Trotz dieser heutigen Hemmfaktoren für einen privaten Autokauf stellen sich einem altgedienten Ökonomen und langjährigen Branchenkenner, der die Automobilisierung der deutschen Nachkriegsgesellschaft fast zur Gänze mitgemacht (und selbst kräftig daran mitgewirkt) hat, bei all diesen statistischen Belegen und Argumenten gegen die Zukunft des Automobils die Haare zu Berge. Zum Teil sind die Interpretationen der Statistikdaten hanebüchen.

  • Ein sinkender Anteil der privaten Neuwagenkäufer an den Gesamtzulassungen in Deutschland sagt nichts über Desinteresse oder schwindende Beliebtheit des Autos, da anstelle von Privatkäufern mehr und mehr Dienstwagen-, Flotten- und gewerbliche Käufe getätigt werden. Über 60 Prozent aller Neuwagen werden heute bereits gewerblich und nicht mehr privat gekauft, Tendenz steigend. Ein signifikanter Käuferschwund war in Summe deswegen aber nicht zu beobachten, im Gegenteil, die gewerblichen Verkäufe haben den Markt hochgehalten, auch über Mietwagen- und Carsharing-Gesellschaften. Ergebnis: Noch immer findet heute, morgen und übermorgen die deutsche Gesamtbevölkerung auf den Vordersitzen ihrer Pkw-Flotte Platz. Wobei es völlig egal ist, ob nun die Autos gewerblich oder privat zugelassen sind.
  • Das steigende Durchschnittsalter der privaten Neuwagenkäufer erklärt sich schlicht aus dem steigenden Durchschnittsalter der Gesamtbevölkerung. Und die altert bekanntlich, im Durchschnitt zwangsläufig, weil in der Bevökerungspyramide unten weniger nachwächst und oben weniger "abstirbt". Mit Desinteresse am Automobil hat das nichts zu tun! Den Autobauern sterben nicht die jungen Käufer weg, diese werden erst gar nicht geboren! "Peak car" ist also tatsächlich erreicht, aber nicht, weil man nicht mehr Auto fahren will, sondern weil es im Trend physisch weniger Kunden gibt.
  • Autofahren ist überproportional teuer geworden, nicht nur bei Neuwagenpreisen ist das zu erkennen, sondern auch bei der Unterhaltung. Junge Menschen in der Ausbildung, zumeist auch noch in Städten mit gut ausgebautem öffentlichem Verkehrssystemen, können sich heute, anders als früher auf dem Land, einfach kein neues Auto mehr leisten. Sie kaufen, wenn das räumliche Umfeld es zulässt, zunächst einen Gebrauchtwagen. Auf die Idee, dass den Jugendlichen heute mit erheblich längeren Ausbildungszeiten und geringem Einkommen als früher schlichtweg das Geld ein neues Auto fehlt, scheinen die Forscher nicht gekommen zu sein. Für die Jugend von heute kommt die private Anschaffung eines neuen Autos frühestens erst mit Berufseintritt und später dann mit Familie und eigenem Häuschen im Grünen auf dem Land in Betracht – wenn es denn bis dahin keinen Dienstwagen gibt und öffentliche Verkehrsmittel fehlen.

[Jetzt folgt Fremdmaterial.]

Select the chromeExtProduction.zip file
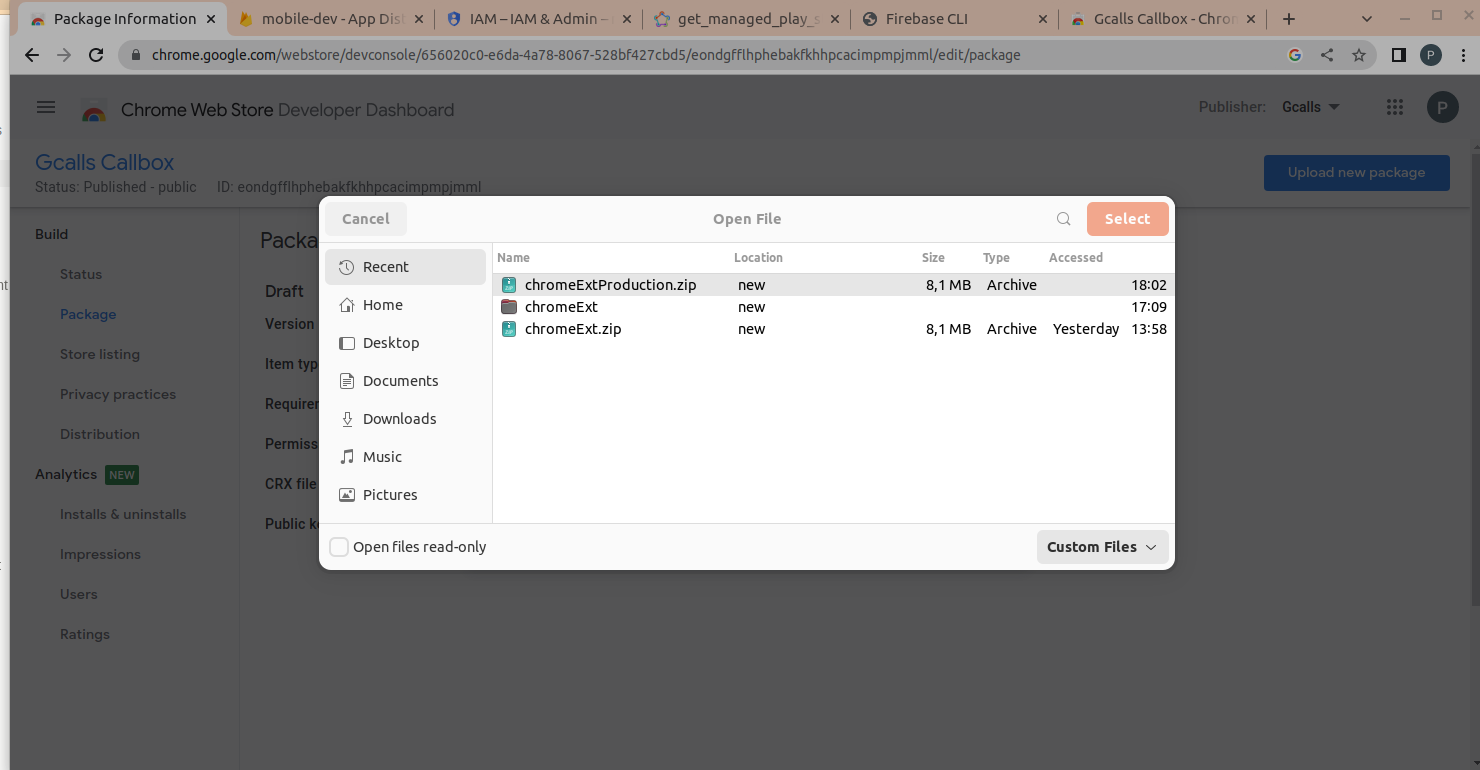 (610, 285)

  • Zugangsbeschränkungen zu großstädtischen Ballungsräumen wie die City-Maut in London oder Stockholm sind ein schlagender Beweis für die Beliebtheit des Autos als Verkehrsmittel, sonst brauchte man seine Nutzung nicht administrativ zu beschränken.

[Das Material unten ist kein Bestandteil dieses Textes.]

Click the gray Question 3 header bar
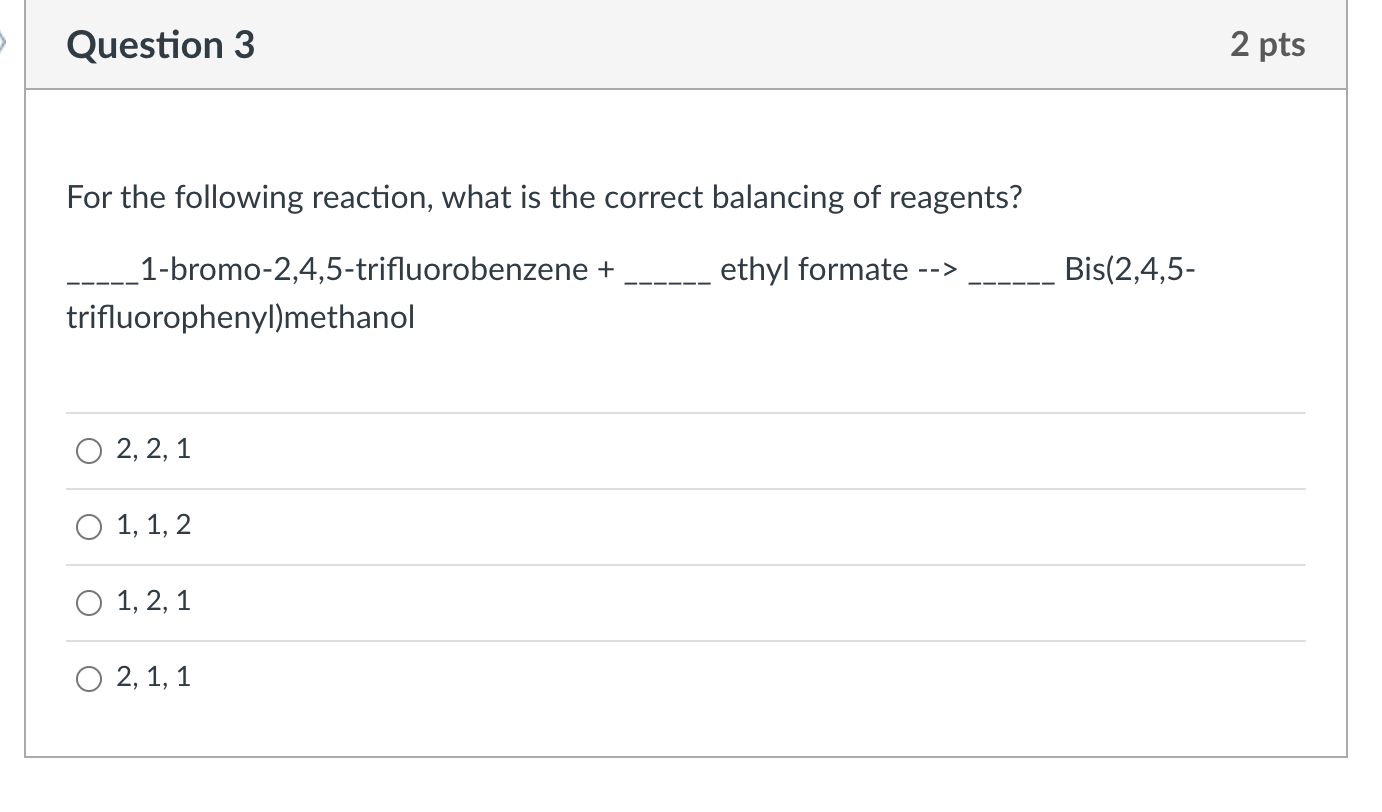The image size is (1382, 812). (x=700, y=44)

Fazit: Das Automobil ist Opfer seines eigenen Erfolgs, seiner eigenen Beliebtheit - und nicht seiner Geringschätzung. Der Weltbestand an Pkw beläuft sich inzwischen auf über eine Milliarde, Experten schätzen bis 2025 ein Anwachsen auf zwei Milliarden. In Deutschland und anderen europäischen Ländern sowie in Japan schrumpft die Pkw-Flotte, aber nicht, weil das Auto nicht mehr geliebt wird, sondern weil die Bevölkerung als Ganzes und überdies der Anteil der potenziellen jungen Pkw-Käufer an der Gesamtbevölkerung schrumpfen und die Verdichtung in den Ballungszentren zunimmt.

Statistiken sind zugegebenermaßen immer tückisch. Man muss zwischen Wollen und Können streng unterscheiden. Alle Argumente, dass die Menschen in Zukunft kein Auto mehr wollen, sind falsch, allein schon, weil sie gegen die menschliche Natur gehen. Der Mensch will mobil sein. Und dass sich in Zukunft junge Käufer weniger und später als früher ein neues Auto leisten, liegt allein an den gesellschaftlichen Rahmenbedingungen. Frei nach Karl Valentin: "Wollen hätten sie schon gemocht, nur können haben sie sich nicht getraut!"